• _Provided material_

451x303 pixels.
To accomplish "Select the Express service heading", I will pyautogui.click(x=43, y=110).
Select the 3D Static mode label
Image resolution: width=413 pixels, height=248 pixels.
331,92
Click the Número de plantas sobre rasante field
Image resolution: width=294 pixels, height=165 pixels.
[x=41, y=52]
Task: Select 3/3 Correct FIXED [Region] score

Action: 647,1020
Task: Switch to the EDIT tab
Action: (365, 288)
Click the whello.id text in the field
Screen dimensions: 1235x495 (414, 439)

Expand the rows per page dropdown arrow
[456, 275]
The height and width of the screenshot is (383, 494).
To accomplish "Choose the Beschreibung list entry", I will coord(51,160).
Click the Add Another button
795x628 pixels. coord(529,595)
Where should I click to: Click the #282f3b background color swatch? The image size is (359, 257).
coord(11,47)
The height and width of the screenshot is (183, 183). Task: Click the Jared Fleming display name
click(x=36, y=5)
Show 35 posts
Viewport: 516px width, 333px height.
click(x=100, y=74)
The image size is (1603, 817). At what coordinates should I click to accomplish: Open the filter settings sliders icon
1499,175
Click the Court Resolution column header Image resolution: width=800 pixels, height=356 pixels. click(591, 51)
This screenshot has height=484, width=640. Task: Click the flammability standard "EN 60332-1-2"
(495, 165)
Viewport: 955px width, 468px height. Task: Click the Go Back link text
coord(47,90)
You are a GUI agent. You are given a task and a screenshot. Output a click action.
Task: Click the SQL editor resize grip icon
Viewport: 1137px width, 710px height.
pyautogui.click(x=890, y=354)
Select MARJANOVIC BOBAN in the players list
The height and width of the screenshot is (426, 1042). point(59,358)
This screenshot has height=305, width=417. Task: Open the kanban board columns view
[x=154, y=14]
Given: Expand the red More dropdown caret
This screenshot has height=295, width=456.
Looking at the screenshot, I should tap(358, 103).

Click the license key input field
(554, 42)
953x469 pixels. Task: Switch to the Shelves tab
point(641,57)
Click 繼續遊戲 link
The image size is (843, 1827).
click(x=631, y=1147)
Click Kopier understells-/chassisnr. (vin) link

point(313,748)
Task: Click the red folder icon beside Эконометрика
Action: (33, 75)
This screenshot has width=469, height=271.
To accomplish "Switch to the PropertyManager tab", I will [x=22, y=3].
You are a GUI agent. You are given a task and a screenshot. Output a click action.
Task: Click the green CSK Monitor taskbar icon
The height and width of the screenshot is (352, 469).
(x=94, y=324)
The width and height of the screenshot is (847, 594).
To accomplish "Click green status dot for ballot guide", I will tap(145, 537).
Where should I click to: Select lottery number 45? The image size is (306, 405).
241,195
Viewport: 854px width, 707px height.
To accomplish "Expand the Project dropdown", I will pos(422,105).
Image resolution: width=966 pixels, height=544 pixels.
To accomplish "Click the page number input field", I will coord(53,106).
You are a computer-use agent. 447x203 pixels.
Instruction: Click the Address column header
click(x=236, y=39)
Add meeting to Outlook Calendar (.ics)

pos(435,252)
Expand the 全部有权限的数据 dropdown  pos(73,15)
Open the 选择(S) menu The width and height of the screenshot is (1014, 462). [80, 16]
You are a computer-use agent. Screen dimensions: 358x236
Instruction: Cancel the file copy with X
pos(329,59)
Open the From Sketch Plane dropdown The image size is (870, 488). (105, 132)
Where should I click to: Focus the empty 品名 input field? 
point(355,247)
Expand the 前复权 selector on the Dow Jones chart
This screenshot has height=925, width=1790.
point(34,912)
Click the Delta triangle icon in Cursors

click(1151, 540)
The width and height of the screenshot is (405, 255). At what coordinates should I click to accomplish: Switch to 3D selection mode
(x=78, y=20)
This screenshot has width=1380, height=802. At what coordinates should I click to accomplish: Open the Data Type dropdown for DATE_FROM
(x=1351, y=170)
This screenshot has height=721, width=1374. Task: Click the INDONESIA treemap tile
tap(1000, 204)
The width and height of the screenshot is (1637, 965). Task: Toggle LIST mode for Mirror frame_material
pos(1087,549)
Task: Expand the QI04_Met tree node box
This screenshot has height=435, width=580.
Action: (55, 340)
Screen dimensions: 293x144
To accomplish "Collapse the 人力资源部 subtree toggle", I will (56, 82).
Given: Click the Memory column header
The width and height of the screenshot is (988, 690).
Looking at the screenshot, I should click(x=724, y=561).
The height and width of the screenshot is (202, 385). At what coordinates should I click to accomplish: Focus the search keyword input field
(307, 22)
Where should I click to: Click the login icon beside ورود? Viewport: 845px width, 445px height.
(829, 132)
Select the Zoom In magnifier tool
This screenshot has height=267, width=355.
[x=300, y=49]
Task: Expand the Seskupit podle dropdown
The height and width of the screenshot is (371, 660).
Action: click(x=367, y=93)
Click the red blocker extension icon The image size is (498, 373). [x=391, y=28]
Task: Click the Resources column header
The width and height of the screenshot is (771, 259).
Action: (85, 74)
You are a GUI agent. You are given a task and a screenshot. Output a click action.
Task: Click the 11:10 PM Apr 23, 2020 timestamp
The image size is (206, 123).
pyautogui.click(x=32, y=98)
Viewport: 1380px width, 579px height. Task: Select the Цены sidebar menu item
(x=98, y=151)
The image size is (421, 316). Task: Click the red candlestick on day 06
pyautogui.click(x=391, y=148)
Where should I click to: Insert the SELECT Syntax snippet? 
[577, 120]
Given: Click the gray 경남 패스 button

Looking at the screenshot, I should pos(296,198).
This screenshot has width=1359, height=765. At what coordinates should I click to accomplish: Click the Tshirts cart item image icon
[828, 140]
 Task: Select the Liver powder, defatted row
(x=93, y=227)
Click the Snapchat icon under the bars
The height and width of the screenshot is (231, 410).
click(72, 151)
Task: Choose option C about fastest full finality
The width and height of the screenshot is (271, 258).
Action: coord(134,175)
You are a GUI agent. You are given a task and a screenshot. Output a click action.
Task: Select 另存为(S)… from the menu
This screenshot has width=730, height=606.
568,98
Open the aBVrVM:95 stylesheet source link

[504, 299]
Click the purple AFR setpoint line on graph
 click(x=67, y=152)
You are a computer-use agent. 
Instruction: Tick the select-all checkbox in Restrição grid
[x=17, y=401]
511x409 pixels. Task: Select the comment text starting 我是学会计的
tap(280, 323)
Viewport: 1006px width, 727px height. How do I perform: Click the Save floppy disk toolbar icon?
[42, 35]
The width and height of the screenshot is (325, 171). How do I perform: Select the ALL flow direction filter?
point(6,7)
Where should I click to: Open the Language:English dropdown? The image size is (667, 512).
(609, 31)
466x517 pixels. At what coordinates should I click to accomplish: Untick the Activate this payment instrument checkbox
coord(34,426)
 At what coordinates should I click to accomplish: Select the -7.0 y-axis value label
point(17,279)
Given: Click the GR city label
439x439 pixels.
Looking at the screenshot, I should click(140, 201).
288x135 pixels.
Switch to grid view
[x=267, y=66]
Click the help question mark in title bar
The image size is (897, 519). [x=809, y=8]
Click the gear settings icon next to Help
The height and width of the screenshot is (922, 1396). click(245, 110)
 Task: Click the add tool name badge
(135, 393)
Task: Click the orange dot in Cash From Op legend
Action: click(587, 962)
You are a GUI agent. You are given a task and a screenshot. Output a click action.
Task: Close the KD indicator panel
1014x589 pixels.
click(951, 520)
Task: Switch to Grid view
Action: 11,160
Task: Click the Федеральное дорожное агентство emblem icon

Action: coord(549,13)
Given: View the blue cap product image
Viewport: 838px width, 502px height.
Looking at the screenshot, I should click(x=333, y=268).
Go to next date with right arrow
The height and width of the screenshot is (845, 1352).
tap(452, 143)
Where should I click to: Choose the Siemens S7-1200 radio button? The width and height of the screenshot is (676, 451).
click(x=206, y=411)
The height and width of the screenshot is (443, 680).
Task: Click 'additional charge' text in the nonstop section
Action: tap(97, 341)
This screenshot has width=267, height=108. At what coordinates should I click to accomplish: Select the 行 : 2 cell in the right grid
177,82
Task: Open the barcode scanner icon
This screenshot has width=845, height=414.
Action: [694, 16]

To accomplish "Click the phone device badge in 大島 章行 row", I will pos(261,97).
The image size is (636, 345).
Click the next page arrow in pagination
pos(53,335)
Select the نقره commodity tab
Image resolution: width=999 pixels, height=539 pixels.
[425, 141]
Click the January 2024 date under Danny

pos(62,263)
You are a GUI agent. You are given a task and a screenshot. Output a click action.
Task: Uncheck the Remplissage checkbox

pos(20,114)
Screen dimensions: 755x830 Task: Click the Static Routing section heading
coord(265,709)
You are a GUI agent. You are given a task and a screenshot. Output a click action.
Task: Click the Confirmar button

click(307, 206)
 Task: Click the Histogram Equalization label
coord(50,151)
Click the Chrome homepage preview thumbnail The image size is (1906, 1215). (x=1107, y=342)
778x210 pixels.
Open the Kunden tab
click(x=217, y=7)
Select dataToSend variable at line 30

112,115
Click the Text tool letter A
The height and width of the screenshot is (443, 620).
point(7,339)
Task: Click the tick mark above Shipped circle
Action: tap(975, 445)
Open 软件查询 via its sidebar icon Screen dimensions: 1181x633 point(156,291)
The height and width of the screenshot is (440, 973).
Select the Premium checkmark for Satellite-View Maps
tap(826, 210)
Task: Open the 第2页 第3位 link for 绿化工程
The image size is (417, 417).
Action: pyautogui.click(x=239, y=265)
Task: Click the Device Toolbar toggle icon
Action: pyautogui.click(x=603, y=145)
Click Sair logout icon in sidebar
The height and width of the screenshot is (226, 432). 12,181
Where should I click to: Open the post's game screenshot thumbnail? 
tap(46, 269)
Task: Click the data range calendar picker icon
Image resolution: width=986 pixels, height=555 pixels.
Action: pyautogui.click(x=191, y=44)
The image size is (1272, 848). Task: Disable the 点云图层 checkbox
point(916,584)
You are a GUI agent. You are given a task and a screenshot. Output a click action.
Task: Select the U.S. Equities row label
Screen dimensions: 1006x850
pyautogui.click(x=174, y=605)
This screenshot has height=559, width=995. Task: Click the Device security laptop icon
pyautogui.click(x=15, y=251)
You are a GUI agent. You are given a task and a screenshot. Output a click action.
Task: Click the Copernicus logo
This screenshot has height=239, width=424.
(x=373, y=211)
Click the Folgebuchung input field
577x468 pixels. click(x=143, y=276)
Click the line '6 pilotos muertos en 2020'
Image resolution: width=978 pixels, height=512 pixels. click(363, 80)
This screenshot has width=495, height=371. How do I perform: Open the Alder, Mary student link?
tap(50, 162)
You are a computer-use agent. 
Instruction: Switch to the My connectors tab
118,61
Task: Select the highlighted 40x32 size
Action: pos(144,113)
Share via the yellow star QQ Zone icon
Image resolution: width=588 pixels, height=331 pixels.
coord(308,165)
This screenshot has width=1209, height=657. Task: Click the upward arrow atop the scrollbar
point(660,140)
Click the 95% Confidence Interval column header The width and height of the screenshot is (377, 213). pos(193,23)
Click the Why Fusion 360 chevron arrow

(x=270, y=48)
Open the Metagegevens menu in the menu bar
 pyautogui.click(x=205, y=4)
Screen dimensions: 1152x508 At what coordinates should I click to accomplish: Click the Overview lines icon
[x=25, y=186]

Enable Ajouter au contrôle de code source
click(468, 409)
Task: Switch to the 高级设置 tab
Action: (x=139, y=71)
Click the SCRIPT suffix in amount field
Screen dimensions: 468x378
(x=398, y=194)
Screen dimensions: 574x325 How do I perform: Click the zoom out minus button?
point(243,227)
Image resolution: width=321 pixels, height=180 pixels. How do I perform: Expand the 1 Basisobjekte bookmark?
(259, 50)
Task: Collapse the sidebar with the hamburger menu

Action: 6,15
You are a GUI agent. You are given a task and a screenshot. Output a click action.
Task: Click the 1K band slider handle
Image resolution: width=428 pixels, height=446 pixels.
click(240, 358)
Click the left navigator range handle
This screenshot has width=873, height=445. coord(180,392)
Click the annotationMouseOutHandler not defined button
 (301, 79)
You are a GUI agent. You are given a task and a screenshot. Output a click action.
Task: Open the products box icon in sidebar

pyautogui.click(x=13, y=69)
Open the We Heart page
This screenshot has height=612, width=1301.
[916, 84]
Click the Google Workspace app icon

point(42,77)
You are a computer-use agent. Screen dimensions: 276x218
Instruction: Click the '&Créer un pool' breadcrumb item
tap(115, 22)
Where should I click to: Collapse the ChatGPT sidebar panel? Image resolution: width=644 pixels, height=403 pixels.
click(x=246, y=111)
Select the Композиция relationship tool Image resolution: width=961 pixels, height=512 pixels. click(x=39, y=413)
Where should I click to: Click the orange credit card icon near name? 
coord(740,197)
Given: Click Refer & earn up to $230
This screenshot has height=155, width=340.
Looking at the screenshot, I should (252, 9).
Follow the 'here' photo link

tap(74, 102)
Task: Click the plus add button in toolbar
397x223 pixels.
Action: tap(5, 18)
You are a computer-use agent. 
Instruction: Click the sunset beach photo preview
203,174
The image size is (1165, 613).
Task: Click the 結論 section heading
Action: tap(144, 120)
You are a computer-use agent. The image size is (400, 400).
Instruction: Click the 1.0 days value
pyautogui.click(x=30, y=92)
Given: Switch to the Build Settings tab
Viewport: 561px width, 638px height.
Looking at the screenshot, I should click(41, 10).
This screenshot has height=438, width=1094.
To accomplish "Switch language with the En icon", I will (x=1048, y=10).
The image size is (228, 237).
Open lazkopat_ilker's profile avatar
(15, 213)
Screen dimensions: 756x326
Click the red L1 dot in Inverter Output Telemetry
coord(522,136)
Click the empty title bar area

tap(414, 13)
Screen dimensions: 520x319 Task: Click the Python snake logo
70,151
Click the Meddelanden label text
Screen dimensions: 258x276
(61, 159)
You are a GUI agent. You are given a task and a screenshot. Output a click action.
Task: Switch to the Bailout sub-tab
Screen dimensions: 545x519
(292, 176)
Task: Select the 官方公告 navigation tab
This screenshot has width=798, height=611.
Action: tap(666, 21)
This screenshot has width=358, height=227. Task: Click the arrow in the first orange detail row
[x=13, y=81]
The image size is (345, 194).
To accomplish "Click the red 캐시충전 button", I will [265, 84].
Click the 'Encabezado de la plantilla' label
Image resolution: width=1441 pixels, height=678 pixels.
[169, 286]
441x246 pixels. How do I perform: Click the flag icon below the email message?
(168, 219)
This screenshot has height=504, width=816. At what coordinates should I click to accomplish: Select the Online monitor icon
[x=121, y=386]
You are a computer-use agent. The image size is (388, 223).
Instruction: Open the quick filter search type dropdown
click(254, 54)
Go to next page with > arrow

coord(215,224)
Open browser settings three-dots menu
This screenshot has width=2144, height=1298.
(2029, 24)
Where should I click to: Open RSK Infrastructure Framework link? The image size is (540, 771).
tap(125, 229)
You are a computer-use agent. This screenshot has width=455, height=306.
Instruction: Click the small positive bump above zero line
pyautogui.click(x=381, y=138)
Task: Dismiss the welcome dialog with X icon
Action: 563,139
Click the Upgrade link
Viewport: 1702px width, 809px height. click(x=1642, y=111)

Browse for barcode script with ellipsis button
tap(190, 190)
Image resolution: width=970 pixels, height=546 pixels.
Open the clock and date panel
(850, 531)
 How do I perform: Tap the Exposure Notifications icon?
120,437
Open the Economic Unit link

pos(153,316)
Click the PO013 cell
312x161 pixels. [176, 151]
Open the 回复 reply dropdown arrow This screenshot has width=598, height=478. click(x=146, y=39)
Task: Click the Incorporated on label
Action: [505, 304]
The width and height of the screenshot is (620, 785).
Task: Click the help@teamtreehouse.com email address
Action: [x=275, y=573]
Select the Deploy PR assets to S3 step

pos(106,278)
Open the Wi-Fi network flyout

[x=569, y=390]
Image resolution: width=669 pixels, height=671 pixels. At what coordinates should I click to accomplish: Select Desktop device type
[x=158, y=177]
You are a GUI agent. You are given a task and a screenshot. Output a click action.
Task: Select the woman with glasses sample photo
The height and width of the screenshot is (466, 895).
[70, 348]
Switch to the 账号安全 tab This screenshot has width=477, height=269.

• _Directions for this task_
How many lines in the entries above contain the string "value"? Reply with the number alone.

• _Full answer_
2